Entering the Project Phase

We’ve finished up the structured curriculum at galvanize and are now working on our capstone projects. I had a bit of flip flopping in picking a project topic. While I’m (obviously) really interested in healthcare applications of data science, there are fewer open data sources available. I poked around a few available datasets but ultimately decided on a non-healthcare project that I think will challenge me more and give me more opportunity to show off my newly-developed skills. Also it’s food-related, which is probably right up there with healthcare on my interests list.

table set for brunch with waffles on plate

Yum!

For the past week, I worked on building a cross-domain recommender system that will allow a user to input one of their favorite restaurants in SF and receive a recipe they might enjoy. So far, I have a simple model that will compute the similarity between the given restaurant’s menu and all the recipes in my database, based on text analysis of the menu’s item descriptions and the recipes ingredient list. I also have a Flask app up and running (only on my local machine so far, so no links to it yet but soon!) I’m pretty happy with my progress this week, as I still have the upcoming week to play around with the model. I’d like to try some more sophisticated text mining techniques that will hopefully result in better recommendations.
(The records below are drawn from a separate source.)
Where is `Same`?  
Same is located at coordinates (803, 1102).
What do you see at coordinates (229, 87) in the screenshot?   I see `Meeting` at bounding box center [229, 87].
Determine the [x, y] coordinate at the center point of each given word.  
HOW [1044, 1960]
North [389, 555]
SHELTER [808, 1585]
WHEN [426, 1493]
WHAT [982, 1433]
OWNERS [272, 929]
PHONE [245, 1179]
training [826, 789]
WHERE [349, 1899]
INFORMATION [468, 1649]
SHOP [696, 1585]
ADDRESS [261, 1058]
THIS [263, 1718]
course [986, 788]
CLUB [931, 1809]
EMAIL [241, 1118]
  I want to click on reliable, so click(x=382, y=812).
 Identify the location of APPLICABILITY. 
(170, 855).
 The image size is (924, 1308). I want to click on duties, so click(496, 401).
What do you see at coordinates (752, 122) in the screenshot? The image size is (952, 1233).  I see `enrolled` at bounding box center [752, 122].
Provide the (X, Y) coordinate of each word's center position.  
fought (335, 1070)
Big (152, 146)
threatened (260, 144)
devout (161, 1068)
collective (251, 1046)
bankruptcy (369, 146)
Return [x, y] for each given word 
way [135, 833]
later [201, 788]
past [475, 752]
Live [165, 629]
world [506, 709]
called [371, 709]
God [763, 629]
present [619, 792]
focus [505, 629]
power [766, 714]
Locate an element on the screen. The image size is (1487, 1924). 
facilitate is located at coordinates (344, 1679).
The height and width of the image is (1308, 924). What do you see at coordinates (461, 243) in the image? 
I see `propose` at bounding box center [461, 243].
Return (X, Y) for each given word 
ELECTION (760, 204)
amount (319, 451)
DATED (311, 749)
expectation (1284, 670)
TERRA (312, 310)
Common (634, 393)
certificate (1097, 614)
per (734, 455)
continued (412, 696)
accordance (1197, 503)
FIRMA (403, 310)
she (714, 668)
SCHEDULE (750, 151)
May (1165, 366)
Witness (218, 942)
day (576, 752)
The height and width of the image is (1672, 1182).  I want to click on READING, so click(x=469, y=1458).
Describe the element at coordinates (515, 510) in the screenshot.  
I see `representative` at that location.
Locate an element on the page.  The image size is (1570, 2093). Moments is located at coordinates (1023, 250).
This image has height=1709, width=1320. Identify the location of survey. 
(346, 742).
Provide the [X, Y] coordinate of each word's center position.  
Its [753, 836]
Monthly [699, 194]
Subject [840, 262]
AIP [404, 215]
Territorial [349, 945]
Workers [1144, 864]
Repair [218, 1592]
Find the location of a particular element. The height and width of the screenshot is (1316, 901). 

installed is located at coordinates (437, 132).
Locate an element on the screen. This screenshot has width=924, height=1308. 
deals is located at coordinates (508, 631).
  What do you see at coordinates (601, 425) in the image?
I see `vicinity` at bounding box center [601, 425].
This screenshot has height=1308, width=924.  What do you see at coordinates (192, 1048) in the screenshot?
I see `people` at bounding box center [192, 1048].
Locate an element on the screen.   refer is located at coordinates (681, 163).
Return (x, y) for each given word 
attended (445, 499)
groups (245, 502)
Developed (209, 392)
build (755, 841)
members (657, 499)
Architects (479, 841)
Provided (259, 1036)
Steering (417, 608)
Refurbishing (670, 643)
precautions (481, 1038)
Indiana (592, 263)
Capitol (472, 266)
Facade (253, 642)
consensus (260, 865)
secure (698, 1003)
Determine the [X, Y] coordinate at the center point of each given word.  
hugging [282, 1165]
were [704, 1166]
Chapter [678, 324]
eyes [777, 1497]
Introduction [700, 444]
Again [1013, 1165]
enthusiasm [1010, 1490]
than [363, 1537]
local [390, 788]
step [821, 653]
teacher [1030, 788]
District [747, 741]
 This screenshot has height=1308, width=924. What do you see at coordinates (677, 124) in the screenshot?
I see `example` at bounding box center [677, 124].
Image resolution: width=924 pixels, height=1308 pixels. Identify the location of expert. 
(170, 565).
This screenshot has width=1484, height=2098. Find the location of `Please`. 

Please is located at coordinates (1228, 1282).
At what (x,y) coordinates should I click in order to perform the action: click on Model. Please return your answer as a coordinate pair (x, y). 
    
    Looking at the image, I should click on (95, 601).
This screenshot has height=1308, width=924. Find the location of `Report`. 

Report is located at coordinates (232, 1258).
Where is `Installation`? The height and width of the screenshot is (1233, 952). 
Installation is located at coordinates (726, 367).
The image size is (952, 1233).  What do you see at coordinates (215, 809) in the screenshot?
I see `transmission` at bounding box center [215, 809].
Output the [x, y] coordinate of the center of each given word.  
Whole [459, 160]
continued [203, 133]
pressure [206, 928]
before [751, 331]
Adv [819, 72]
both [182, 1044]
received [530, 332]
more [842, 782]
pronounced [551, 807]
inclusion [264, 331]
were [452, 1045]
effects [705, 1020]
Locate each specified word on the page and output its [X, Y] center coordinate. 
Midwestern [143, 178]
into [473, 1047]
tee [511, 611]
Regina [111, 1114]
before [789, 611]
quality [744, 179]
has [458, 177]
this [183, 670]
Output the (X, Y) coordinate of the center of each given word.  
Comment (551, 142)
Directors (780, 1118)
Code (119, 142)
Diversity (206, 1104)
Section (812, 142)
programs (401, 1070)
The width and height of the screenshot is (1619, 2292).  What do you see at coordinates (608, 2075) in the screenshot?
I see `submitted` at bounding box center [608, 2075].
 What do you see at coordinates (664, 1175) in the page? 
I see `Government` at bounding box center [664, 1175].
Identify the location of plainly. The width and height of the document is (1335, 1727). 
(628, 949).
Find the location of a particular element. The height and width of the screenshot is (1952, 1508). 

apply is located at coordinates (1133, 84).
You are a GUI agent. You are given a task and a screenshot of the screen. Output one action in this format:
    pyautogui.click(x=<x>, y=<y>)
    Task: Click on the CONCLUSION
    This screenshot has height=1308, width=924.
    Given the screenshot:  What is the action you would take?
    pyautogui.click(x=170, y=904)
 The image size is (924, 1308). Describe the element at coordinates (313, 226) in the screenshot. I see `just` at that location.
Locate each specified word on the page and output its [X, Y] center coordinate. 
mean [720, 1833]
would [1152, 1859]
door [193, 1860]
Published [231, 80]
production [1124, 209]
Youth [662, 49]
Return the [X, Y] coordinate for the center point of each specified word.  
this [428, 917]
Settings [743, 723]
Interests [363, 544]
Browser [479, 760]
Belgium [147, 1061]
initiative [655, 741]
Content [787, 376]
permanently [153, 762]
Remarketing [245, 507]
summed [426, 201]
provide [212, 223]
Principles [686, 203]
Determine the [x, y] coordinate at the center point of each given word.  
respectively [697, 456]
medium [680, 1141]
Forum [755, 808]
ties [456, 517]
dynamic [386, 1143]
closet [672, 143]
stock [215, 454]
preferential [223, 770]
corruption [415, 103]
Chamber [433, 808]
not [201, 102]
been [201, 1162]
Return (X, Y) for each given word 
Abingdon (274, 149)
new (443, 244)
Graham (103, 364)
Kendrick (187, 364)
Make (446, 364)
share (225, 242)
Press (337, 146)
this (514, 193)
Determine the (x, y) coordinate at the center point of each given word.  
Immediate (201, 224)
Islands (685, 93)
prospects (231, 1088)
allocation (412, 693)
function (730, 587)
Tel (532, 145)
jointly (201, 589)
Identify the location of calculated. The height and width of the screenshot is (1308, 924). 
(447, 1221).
If you’re interested in building simple web apps or websites, I definitely recommend checking out Bootstrap templates. See Start Bootstrap for some free, downloadable templates. With just a tiny bit of HTML and CSS knowledge, you can customize the templates and make your site look really slick. It took me maybe an hour to go from a barebones, text-only website to a nicely formatted, image-rich design. Can’t wait to share the finished product!

Halfway there!

I’ve officially halfway completed the data science immersive (DSI) program at Galvanize. I actually had the past week off from classes as a chance to review and solidify what we’ve learned so far and also to start thinking about what I’d like to do for my capstone project. The capstone project serves as (a start to) a data science portfolio. We will eventually present our projects to recruiters from various tech companies, so it’s really a chance to show off what I’ve learned over the course of the DSI.

portfolio

I’m mulling over a few different ideas– ideally, I’d love to do a health-themed project as that’s a topic I’m both interested in and have subject matter expertise in. Unfortunately, finding good datasets can be a challenge. I’d previously been advised to get experience working with patient-level or claims data, but obviously there are fewer open sources of patient data since it’s a pretty clear privacy issue. CMS (Centers for Medicare & Medicaid Services) does have some limited, de-identified datasets available, so perhaps I can find an interesting question to answer based on that data. It’s funny– it feels like a bit of a backwards approach (starting with a dataset instead of a question) but it’s reasonable, given our time constraints. We have about two and a half weeks to construct our projects, so you can’t get too hung up on constructing unique datasets.